WHAT NEEDS TO BE DONE
Write out each of the following entries word for word, keeping every line as it is.

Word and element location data
* start *

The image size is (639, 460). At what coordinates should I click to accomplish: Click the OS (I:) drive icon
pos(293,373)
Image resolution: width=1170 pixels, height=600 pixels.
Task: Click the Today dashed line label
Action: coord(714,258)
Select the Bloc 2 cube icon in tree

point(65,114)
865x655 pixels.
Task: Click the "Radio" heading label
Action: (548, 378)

* end *

EXPECTED ANSWER
The image size is (639, 460). At what coordinates should I click to accomplish: Click the OS (I:) drive icon
pos(293,373)
Image resolution: width=1170 pixels, height=600 pixels.
Task: Click the Today dashed line label
Action: coord(714,258)
Select the Bloc 2 cube icon in tree

point(65,114)
865x655 pixels.
Task: Click the "Radio" heading label
Action: (548, 378)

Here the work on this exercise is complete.